▶ _Exercise objective_: Repeat every line of the material below exactly.
------ Records shown ------
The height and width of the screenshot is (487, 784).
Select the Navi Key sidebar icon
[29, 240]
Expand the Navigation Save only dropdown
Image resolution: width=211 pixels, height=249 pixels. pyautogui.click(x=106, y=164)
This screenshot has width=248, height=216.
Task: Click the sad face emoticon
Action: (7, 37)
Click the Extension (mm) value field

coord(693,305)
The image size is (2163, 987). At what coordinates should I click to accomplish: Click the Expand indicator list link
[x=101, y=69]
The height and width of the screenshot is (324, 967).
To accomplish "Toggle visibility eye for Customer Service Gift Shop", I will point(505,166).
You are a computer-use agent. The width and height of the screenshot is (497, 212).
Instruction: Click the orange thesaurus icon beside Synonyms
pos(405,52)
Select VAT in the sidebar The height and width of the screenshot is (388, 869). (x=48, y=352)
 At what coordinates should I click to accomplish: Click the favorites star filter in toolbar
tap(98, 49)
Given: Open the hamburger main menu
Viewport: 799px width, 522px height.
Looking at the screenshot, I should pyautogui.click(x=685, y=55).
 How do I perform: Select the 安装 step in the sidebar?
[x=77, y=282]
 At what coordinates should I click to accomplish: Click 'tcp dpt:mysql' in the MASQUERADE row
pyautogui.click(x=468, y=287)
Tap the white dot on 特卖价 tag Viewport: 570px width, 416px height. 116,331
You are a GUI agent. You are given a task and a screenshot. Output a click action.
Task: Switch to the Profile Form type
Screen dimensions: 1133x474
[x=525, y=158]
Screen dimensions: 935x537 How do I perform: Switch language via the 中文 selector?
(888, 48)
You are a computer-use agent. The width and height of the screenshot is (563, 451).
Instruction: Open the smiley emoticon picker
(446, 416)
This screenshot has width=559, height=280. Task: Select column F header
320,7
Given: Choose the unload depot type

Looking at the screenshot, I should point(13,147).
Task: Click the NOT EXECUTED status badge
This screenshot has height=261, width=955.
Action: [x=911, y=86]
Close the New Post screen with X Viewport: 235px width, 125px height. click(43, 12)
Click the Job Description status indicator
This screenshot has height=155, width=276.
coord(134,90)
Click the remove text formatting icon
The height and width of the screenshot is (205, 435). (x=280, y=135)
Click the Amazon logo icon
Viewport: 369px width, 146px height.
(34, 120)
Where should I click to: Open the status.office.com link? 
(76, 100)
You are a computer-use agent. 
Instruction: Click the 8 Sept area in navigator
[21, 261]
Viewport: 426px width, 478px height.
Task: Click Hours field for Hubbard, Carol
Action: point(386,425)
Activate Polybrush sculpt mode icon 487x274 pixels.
------
▶ _Finished exercise_:
The height and width of the screenshot is (487, 784).
Select the Navi Key sidebar icon
[29, 240]
Expand the Navigation Save only dropdown
Image resolution: width=211 pixels, height=249 pixels. pyautogui.click(x=106, y=164)
This screenshot has width=248, height=216.
Task: Click the sad face emoticon
Action: (7, 37)
Click the Extension (mm) value field

coord(693,305)
The image size is (2163, 987). At what coordinates should I click to accomplish: Click the Expand indicator list link
[x=101, y=69]
The height and width of the screenshot is (324, 967).
To accomplish "Toggle visibility eye for Customer Service Gift Shop", I will point(505,166).
You are a computer-use agent. The width and height of the screenshot is (497, 212).
Instruction: Click the orange thesaurus icon beside Synonyms
pos(405,52)
Select VAT in the sidebar The height and width of the screenshot is (388, 869). (x=48, y=352)
 At what coordinates should I click to accomplish: Click the favorites star filter in toolbar
tap(98, 49)
Given: Open the hamburger main menu
Viewport: 799px width, 522px height.
Looking at the screenshot, I should pyautogui.click(x=685, y=55).
 How do I perform: Select the 安装 step in the sidebar?
[x=77, y=282]
 At what coordinates should I click to accomplish: Click 'tcp dpt:mysql' in the MASQUERADE row
pyautogui.click(x=468, y=287)
Tap the white dot on 特卖价 tag Viewport: 570px width, 416px height. 116,331
You are a GUI agent. You are given a task and a screenshot. Output a click action.
Task: Switch to the Profile Form type
Screen dimensions: 1133x474
[x=525, y=158]
Screen dimensions: 935x537 How do I perform: Switch language via the 中文 selector?
(888, 48)
You are a computer-use agent. The width and height of the screenshot is (563, 451).
Instruction: Open the smiley emoticon picker
(446, 416)
This screenshot has width=559, height=280. Task: Select column F header
320,7
Given: Choose the unload depot type

Looking at the screenshot, I should point(13,147).
Task: Click the NOT EXECUTED status badge
This screenshot has height=261, width=955.
Action: [x=911, y=86]
Close the New Post screen with X Viewport: 235px width, 125px height. click(43, 12)
Click the Job Description status indicator
This screenshot has height=155, width=276.
coord(134,90)
Click the remove text formatting icon
The height and width of the screenshot is (205, 435). (x=280, y=135)
Click the Amazon logo icon
Viewport: 369px width, 146px height.
(34, 120)
Where should I click to: Open the status.office.com link? 
(76, 100)
You are a computer-use agent. 
Instruction: Click the 8 Sept area in navigator
[21, 261]
Viewport: 426px width, 478px height.
Task: Click Hours field for Hubbard, Carol
Action: point(386,425)
Activate Polybrush sculpt mode icon 487x274 pixels.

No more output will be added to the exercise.